Featured Review
London Film Festival 2025 – Sentimental Value ★★★★
Released: 26 December 2025
Director: Joachim Trier
Starring: Renate Reinsve, Stellan Skargsard, Elle Fanning
Joachim Trier has become one of the pioneering figures in Nordic cinema with his Oslo trilogy comprising Reprise, Oslo, August 31st and The Worst Person in the World. The latter of these proved an international smash, earning a string of accolades and rave reviews. Trier now re-teams with the lead of The Worst Person, Renate Reinsve, in the hotly anticipated Sentimental Value.

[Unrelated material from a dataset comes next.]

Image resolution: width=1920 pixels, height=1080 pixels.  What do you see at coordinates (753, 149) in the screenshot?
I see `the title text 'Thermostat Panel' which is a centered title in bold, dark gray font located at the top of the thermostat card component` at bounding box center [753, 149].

It follows Reinsve’s Nora Borg, a stage actress and her sister Agnes. Both are coming to terms with the recent death of their mother and forced to face their long-absent father Gustav (Stellan Skarsgård), a celebrated filmmaker, attempting to make his first narrative feature in over a decade. Winning the Grand Prix at Cannes has marked it out as a major awards contender across a plethora of categories.
Gustav asks Nora to star in his film, which on the surface is about his late mother who died when he was young. He intends to shoot it in his and his daughter’s childhood home. Nora immediately says no, and Gustav eventually decides to make the film with celebrated actress Rachel Kemp (Elle Fanning).

There are certainly shades of The Worst Person in the World within the cast and their behaviour, particularly in Nora’s personality. This is largely confined to the first half, and it feels like a slightly more mature older sibling in many ways, more contemplative, diving into Nora and Agnes’ trauma from both the loss of their mother and the absence of their father in their lives and reconciling his newfound interest in being a family.
Having started in a string of acclaimed Nordic films, it is refreshing to see Skarsgård in a film of this type. Gustav is a complicated character, and he gives a career-best performance, capturing his regret and self-centred nature, more to him than meets the surface. Renate Reinsve and Joachim Trier are clearly a match made in heaven, and she is once again electric here, a livewire, sharing more with her father than she’d like to admit, her life permanently affected by her youth and familial history.
This is both an examination of familial trauma and history, and also a critique of the modern film industry, which brings some hearty laughs. Despite obvious similarities to his previous film, it is its own beast, emotional, open, with moments of much-needed levity and warmth.
Sentimental Value is another hit for Joachim Trier with stellar performances from its cast, particularly Renate Reinsve and Stellan Skarsgård. It is certainly award-worthy and will undoubtedly be in the conversation in many leading categories. Once again demonstrating how singular a filmmaker Trier is, telling a more emotionally resonant story that will appeal to both long-time fans and those less familiar with his work.